-- Opening Marker --

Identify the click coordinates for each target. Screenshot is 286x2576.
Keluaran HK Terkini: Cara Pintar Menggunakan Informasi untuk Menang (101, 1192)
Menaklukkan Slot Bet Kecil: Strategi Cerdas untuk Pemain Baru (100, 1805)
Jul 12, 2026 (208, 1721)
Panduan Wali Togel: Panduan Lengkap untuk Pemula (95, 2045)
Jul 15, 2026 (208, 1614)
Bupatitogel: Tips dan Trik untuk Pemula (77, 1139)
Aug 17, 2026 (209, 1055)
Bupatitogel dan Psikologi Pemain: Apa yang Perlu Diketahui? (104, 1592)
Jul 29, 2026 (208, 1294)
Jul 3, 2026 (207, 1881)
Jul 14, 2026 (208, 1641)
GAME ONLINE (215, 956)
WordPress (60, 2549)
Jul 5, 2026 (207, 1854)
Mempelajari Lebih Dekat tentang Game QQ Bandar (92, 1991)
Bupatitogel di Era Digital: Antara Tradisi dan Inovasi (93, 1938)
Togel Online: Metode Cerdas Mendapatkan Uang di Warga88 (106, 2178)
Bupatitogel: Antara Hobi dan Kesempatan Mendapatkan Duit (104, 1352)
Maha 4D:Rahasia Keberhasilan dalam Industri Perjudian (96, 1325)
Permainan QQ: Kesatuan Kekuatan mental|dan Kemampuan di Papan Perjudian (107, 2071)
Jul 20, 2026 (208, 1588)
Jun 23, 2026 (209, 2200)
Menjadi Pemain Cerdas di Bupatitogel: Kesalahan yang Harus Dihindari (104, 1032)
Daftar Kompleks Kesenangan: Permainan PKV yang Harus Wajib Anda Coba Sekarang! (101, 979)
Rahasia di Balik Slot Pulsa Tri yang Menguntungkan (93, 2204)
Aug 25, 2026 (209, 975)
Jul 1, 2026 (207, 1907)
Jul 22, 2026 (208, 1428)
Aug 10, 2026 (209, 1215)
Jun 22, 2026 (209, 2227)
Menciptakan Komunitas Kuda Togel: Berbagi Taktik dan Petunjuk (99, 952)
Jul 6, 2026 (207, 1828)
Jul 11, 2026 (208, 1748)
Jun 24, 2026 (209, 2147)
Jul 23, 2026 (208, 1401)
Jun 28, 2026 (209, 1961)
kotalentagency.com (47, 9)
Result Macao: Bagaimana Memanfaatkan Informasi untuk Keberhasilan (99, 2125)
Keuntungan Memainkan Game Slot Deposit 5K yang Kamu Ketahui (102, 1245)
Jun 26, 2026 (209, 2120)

-- Closing Marker --

__ABOUT THIS TASK__. Starting at the line that holds "Permainan QQ: Kesatuan", retype each line exactly through the end of the entries, both ends included.

__RESPONSE AREA__.
Permainan QQ: Kesatuan Kekuatan mental|dan Kemampuan di Papan Perjudian (107, 2071)
Jul 20, 2026 (208, 1588)
Jun 23, 2026 (209, 2200)
Menjadi Pemain Cerdas di Bupatitogel: Kesalahan yang Harus Dihindari (104, 1032)
Daftar Kompleks Kesenangan: Permainan PKV yang Harus Wajib Anda Coba Sekarang! (101, 979)
Rahasia di Balik Slot Pulsa Tri yang Menguntungkan (93, 2204)
Aug 25, 2026 (209, 975)
Jul 1, 2026 (207, 1907)
Jul 22, 2026 (208, 1428)
Aug 10, 2026 (209, 1215)
Jun 22, 2026 (209, 2227)
Menciptakan Komunitas Kuda Togel: Berbagi Taktik dan Petunjuk (99, 952)
Jul 6, 2026 (207, 1828)
Jul 11, 2026 (208, 1748)
Jun 24, 2026 (209, 2147)
Jul 23, 2026 (208, 1401)
Jun 28, 2026 (209, 1961)
kotalentagency.com (47, 9)
Result Macao: Bagaimana Memanfaatkan Informasi untuk Keberhasilan (99, 2125)
Keuntungan Memainkan Game Slot Deposit 5K yang Kamu Ketahui (102, 1245)
Jun 26, 2026 (209, 2120)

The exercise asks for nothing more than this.